## Görev listesi
1. Verilen metinde "Bu kadar işle" ifadesinden "bir yere gidemezsiniz!" ifadesine kadar her şeyi, "fare tekerleğinde" yerine "hamster çarkında" kullanarak yeniden yazın.
2. Aşağıdaki ifadeler verilen metinle uyuşuyor mu? Her biri için evet ya da hayır deyin ve kararı belirleyen sözleri metinden aynen alıntılayın.
(a) Metin, yanınızda her zaman kağıt ve kalem bulundurmayı öneriyor.
(b) Metne göre yapılacaklar listesindeki işlerin çoğunu hemen gerçekleştiririz.
(c) Metne göre tekerlekte koşmak, yapılması gereken işlere odaklanmayı kolaylaştırır.
===== Verilen metin =====
Etiket arşivi: beyin

Bu kadar işle nasıl uğraşılır?

Kafanızda sürekli aynı düşüncelerin dolanıp dolaştığı, kendinizi bir fare tekerleğinde hissettiğiniz olur mu? Koşarsınız ama bir yere gidemezsiniz!

Kafanızda sürekli aynı düşünceleri geçirirseniz, bir yere varamazsınız. E-posta yaz, rapor hazırla, yeni proje için Ahmet’i ara, diğer proje için toplantı organize et, araba vergisi öde, gazetelere bak, yeni gelen elemanla tanış vb. sürekli ve bitmeyen yapılacaklar listesi sürekli kafanızda döner, bir çoğunu sürekli erteler, gerçekleştirmeyiz. Sürekli bir şeyleri unutur, tekrar hatırlarız. Yani var gücümüzle kendi tekerleğimizde koşarız.

İlk önce bunun kişisel maliyetini düşünmek gerekiyor. Sevdiğimiz insanlar ve işler için yeterince hazır olamıyor, istediklerimizi yapamıyoruz demektir. Tekerlekte koşmak bizi yapmanız gereken işlere odaklanmaktan alıkoyar.

Her zaman yanınızda bir kağıt ve kalem bulundurun. Bu tip bir durumla karşılaştığınızda hemen not alın. Neleri düşündüğünüzü ve ne zaman yapabileceğinizi yazmaya çalışın.

Bu tekerlekte daha az zaman geçirmek istiyorsanız kafanızda sürekli düşündüğünüz şeylerin üzerine gitmeniz gerekir. Peki nasıl?
===== Toplanan veriler =====
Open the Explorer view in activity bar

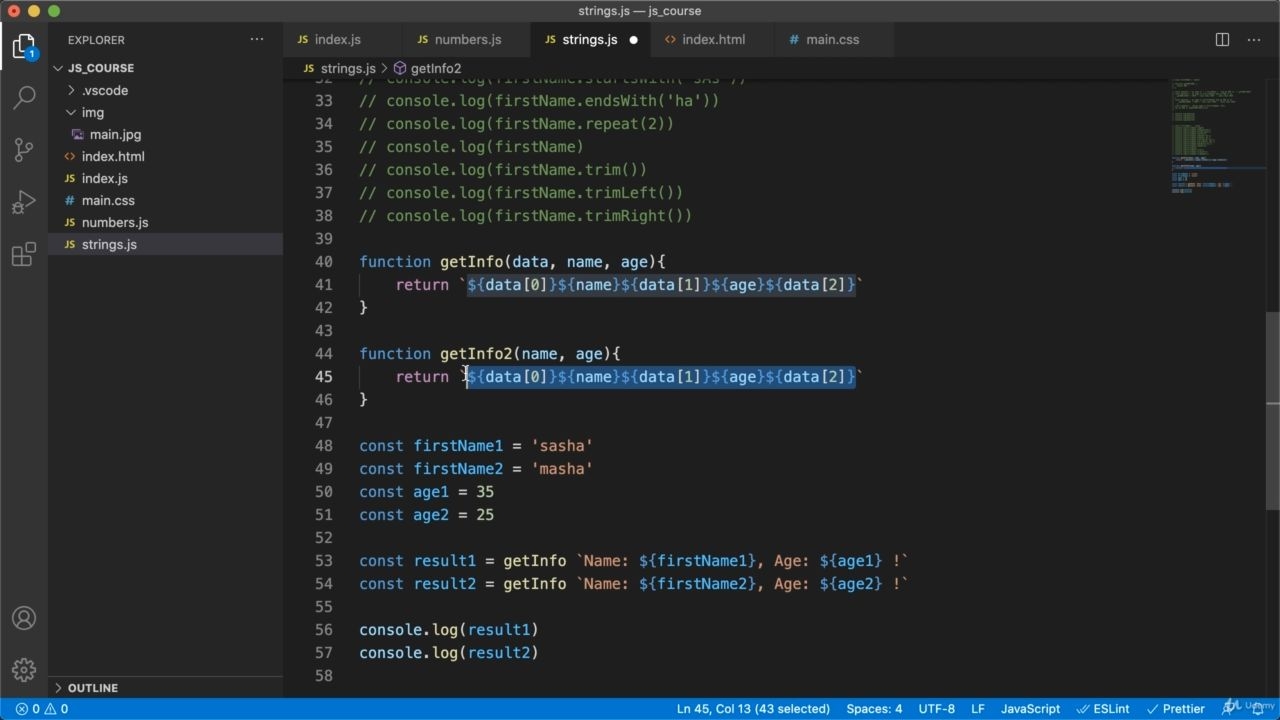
=====
## Cevaplar aşağıda
1.
Bu kadar işle nasıl uğraşılır?

Kafanızda sürekli aynı düşüncelerin dolanıp dolaştığı, kendinizi bir hamster çarkında hissettiğiniz olur mu? Koşarsınız ama bir yere gidemezsiniz!

2.
(a) Evet: "Her zaman yanınızda bir kağıt ve kalem bulundurun."
(b) Hayır: "bir çoğunu sürekli erteler, gerçekleştirmeyiz."
(c) Hayır: "Tekerlekte koşmak bizi yapmanız gereken işlere odaklanmaktan alıkoyar."